Report back every line in the data that includes the string "Given".

════

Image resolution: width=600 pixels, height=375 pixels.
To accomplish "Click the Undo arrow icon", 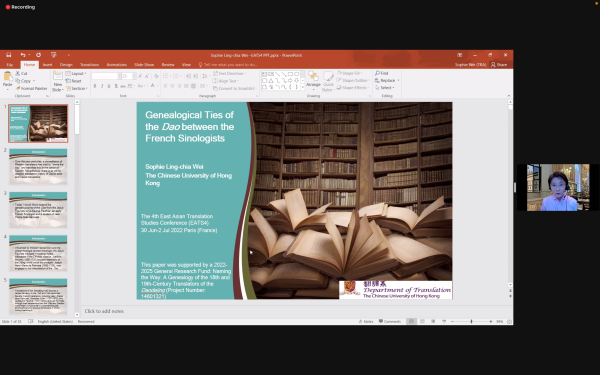I will click(x=23, y=55).
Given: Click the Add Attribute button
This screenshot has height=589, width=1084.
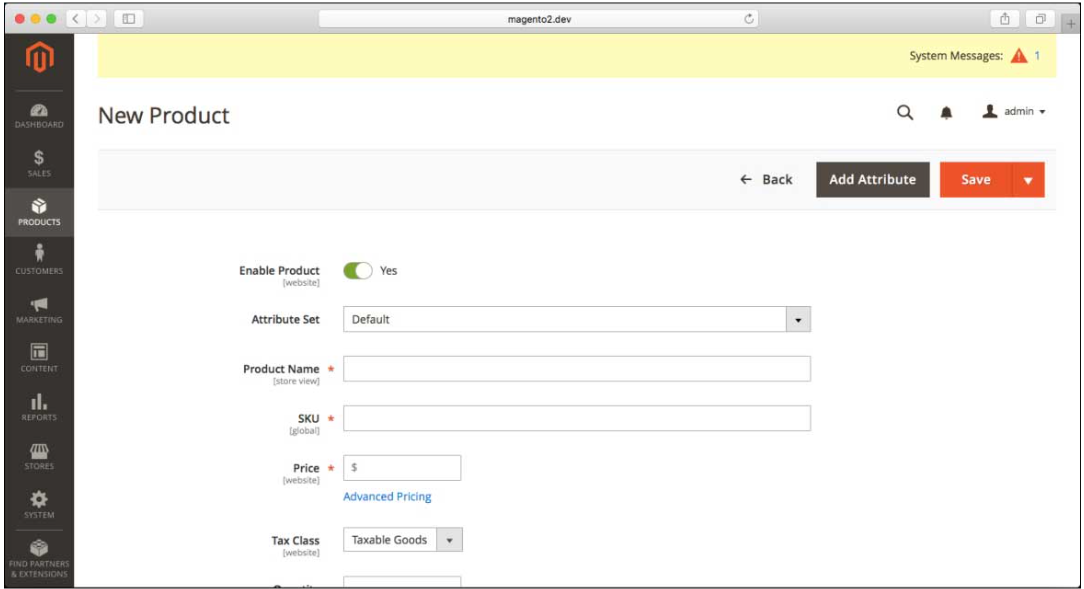Looking at the screenshot, I should pos(872,180).
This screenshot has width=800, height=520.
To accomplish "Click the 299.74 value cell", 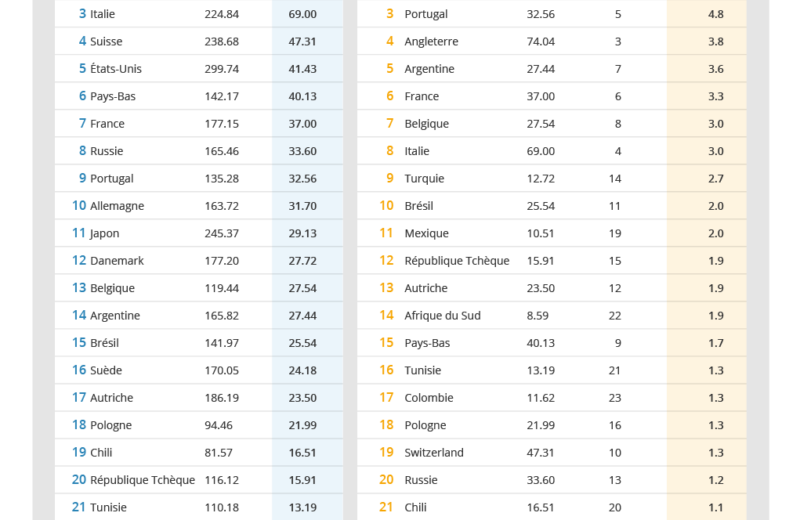I will (x=221, y=69).
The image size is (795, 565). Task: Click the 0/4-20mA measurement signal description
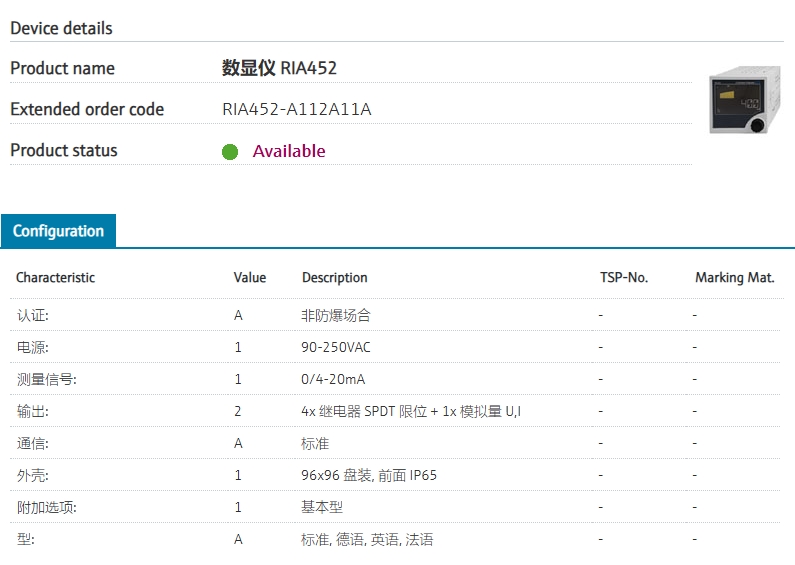334,379
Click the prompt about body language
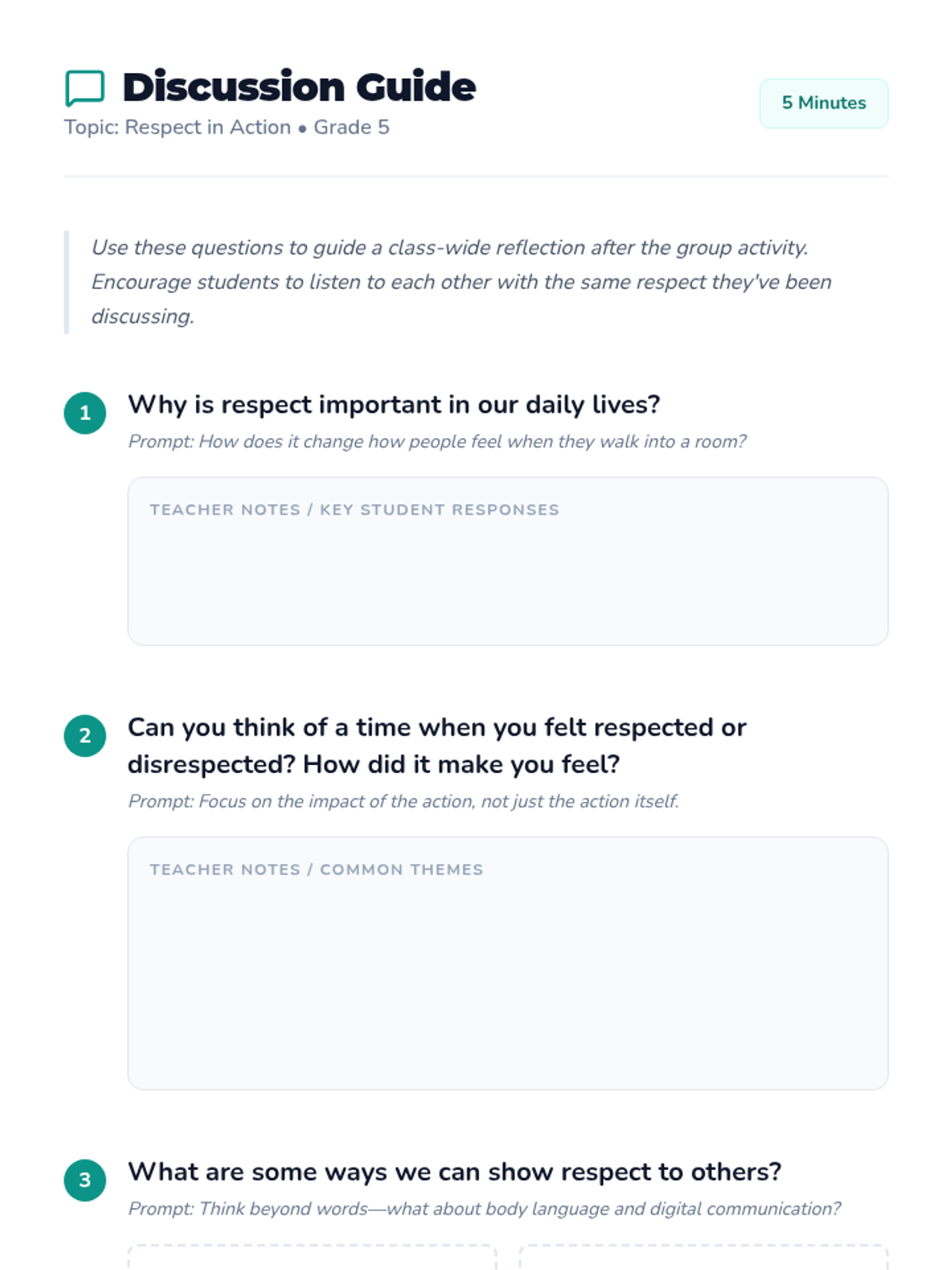 coord(484,1209)
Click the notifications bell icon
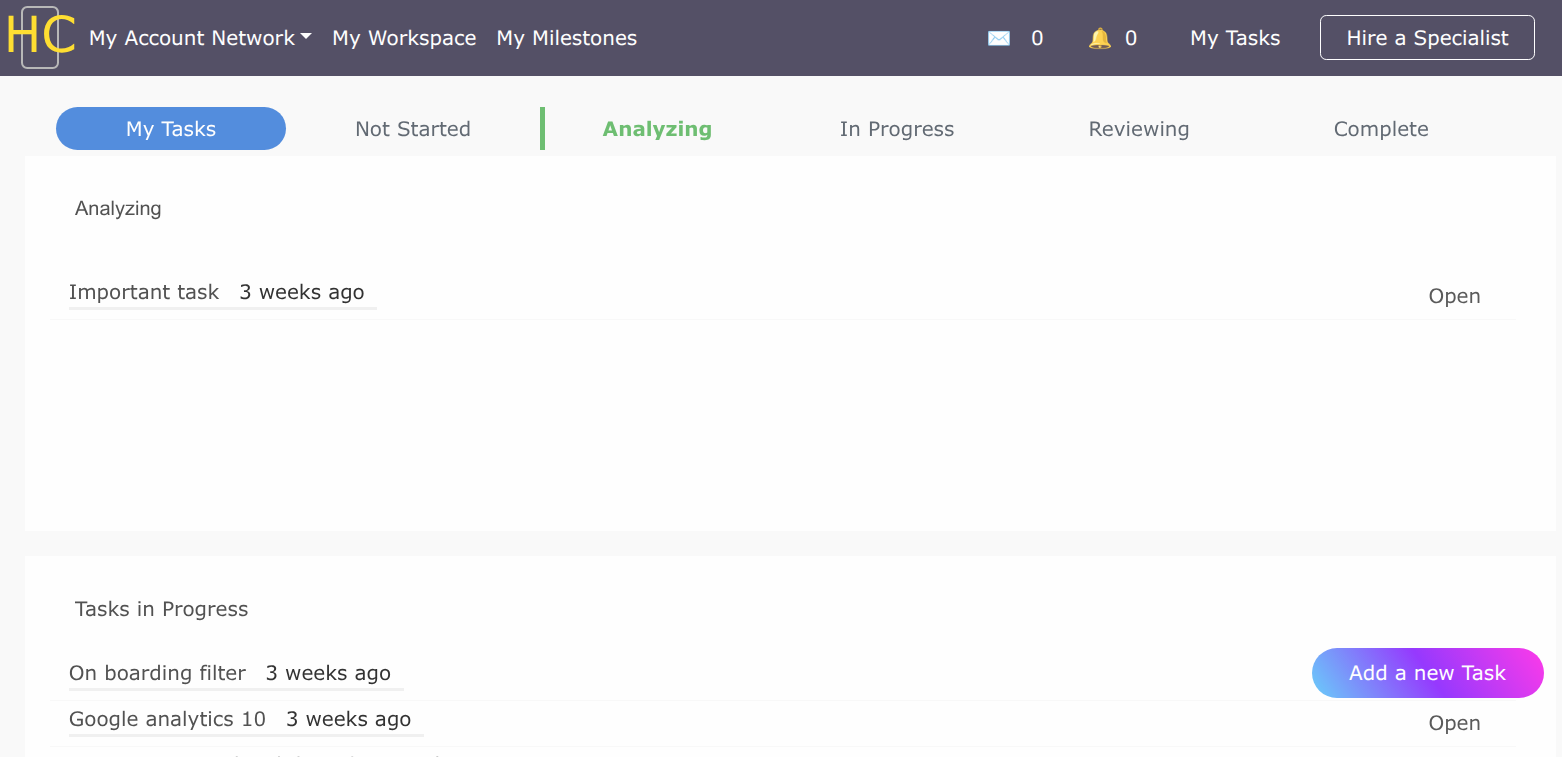 pos(1101,37)
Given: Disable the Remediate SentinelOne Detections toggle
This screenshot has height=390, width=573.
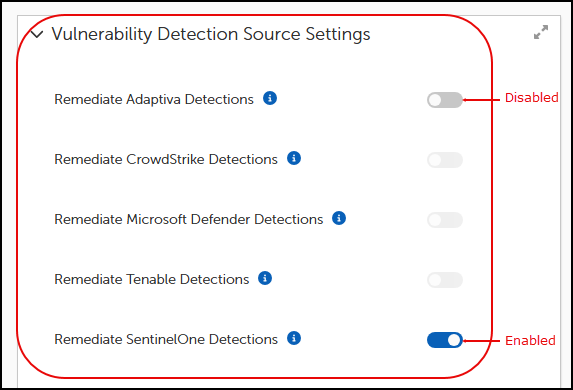Looking at the screenshot, I should point(445,340).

════

Result of the exercise:
Given: Click the Add Attribute button
Given: Disable the Remediate SentinelOne Detections toggle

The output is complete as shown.